The high cost of unsubsidized health coverage may be limiting health insurers’ ability to increase sales to Americans who look, to policymakers, as if they have plenty of cash to spend.
The uninsured rate for people with incomes over 400 percent of the federal poverty level fell to 4.8 percent in 2014, from 5.6 percent in 2013, but mainly because the number who had coverage from Medicare, Medicaid, the Children’s Health Insurance Plan (CHIP) program or another government plan increased, according to a new batch of 2014 Census Bureau data.
Patient Protection and Affordable Care Act (PPACA) programs and improvement in the economy helped cut the percentage of all Americans who lacked any form of public or private health coverage to 10.4 percent in 2014, from 13.3 percent in 2013, the bureau reports.
The number of people who lacked coverage fell 21 percent, to 33 million in 2014.
The number who had private individual or family coverage, purchased either through a PPACA exchange or off-exchange, jumped 29 percent, to 46 million.
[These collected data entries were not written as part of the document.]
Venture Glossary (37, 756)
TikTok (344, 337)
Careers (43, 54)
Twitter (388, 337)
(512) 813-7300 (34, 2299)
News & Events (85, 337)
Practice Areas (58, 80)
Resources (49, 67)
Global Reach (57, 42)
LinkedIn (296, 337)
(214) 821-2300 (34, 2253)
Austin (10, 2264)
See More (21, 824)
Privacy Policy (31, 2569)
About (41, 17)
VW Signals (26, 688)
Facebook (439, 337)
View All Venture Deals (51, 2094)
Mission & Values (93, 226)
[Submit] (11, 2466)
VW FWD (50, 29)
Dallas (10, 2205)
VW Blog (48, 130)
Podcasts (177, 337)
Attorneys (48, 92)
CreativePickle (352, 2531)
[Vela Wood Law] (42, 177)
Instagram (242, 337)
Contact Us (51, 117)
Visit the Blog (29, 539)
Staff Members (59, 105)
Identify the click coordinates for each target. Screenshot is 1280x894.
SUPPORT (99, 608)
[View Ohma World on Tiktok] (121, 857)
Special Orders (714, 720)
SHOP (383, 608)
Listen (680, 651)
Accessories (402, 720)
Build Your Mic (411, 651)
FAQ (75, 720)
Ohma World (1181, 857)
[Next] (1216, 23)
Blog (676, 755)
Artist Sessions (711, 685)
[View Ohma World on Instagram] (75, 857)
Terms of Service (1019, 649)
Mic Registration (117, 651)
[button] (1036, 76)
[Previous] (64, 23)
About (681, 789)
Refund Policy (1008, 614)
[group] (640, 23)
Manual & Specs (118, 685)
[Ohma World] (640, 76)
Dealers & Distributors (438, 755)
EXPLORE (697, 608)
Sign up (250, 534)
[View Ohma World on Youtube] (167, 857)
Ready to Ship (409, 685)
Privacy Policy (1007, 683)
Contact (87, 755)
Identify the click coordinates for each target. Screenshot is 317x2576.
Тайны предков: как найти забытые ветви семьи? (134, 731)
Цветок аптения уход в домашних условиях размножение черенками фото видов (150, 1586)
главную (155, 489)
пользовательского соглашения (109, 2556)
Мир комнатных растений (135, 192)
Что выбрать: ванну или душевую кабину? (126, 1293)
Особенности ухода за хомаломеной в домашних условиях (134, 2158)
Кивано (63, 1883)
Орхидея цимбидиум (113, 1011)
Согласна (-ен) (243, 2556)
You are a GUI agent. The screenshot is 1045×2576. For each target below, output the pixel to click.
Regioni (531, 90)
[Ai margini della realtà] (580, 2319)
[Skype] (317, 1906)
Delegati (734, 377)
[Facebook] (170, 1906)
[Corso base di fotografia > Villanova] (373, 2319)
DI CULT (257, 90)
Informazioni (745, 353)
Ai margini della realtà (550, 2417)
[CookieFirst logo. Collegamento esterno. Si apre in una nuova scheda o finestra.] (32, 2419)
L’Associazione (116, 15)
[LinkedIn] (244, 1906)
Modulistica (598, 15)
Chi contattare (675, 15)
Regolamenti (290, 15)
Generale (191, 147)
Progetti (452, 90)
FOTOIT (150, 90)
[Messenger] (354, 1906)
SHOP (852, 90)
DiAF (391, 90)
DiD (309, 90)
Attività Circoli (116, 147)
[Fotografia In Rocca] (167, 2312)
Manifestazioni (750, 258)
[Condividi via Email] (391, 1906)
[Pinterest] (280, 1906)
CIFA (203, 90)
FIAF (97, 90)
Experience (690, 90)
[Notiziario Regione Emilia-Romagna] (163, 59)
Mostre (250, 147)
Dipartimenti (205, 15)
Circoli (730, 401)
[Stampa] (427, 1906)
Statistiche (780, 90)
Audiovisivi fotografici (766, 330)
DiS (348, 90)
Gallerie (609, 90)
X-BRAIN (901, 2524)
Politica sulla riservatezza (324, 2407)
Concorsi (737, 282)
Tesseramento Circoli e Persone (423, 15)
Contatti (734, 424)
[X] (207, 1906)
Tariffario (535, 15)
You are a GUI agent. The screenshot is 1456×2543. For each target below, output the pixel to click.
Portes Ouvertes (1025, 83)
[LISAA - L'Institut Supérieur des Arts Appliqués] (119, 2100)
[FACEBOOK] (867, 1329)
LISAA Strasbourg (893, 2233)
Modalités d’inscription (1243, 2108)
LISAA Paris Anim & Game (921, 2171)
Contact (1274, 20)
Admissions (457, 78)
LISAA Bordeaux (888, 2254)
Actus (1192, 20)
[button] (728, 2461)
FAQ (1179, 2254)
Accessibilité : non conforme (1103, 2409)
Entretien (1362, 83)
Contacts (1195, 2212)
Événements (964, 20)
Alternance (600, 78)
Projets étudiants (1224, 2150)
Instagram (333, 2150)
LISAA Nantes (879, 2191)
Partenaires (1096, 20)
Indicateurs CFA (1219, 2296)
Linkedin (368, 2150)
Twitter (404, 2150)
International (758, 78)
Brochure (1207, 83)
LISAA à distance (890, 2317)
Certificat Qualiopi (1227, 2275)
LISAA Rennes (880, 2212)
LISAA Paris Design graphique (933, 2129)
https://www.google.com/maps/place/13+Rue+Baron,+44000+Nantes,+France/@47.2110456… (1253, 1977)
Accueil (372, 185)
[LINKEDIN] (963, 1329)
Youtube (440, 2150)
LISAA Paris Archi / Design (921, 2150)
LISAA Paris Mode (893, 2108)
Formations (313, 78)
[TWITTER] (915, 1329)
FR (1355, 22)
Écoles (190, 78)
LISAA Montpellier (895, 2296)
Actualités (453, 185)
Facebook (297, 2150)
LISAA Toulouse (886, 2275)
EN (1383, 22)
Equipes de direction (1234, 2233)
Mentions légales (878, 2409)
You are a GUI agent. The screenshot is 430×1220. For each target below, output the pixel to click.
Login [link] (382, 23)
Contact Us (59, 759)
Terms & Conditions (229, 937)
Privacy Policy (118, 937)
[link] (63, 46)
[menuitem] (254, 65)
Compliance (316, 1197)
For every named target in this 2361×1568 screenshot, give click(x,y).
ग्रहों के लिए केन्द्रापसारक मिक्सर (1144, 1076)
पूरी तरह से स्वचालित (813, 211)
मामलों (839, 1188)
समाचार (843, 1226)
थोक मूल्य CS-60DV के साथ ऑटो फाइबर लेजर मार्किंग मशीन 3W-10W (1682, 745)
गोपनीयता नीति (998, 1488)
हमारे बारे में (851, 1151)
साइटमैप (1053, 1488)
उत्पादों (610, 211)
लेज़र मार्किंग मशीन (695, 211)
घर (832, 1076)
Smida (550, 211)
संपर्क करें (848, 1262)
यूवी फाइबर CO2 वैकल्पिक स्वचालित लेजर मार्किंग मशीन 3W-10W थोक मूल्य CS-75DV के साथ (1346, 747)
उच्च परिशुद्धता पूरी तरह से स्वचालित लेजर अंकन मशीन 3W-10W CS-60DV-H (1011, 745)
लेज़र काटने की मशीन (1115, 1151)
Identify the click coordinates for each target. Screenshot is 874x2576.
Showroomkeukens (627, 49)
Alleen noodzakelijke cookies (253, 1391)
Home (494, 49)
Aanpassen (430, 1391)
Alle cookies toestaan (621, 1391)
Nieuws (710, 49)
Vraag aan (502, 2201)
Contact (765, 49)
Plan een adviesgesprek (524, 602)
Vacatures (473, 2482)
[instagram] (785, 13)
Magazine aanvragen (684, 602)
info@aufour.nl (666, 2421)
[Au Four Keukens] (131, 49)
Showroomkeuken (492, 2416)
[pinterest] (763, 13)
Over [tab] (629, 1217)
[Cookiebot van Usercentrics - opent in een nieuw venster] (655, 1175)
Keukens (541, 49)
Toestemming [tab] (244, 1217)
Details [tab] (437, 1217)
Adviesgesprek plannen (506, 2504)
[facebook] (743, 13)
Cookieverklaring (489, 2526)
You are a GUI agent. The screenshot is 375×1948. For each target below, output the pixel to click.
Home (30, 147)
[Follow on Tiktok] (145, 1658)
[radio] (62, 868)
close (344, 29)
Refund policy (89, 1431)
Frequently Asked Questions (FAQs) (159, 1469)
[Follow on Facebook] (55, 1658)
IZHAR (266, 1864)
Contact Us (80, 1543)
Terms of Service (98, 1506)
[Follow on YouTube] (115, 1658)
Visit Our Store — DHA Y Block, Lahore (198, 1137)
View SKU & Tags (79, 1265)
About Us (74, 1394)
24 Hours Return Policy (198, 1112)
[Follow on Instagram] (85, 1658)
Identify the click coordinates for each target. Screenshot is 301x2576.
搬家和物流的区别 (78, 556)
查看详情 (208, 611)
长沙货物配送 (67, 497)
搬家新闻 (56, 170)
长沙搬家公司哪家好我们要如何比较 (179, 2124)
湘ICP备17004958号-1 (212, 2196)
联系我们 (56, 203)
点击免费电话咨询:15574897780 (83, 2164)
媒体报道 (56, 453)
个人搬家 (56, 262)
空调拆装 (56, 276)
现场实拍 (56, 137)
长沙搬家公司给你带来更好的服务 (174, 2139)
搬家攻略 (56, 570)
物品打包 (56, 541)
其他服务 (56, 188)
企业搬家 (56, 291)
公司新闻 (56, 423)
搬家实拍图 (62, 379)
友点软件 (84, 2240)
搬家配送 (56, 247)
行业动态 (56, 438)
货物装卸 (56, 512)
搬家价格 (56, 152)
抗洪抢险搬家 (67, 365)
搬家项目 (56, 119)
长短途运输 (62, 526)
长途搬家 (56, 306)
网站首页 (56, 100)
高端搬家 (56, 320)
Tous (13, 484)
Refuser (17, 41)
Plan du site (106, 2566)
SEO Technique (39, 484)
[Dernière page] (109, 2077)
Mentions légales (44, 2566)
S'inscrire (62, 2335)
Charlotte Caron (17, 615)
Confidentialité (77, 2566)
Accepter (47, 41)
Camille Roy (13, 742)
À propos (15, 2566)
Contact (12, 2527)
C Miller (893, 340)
In spite of concerns about the effects of PPACA on small-group plans, the number of people who had employment-based private coverage increased 0.3 percent, to 175 million.
But the bureau found that growth in use of private coverage varied by income level.
See also: PPACA subsidy gap hurts the moderately broke
PPACA provides subsidies that states can use to expand Medicaid and CHIP, and it also provides subsidies that consumers with incomes between 138 percent of the federal poverty level (FPL) and 399 percent of the FPL can use to pay for PPACA exchange plan coverage.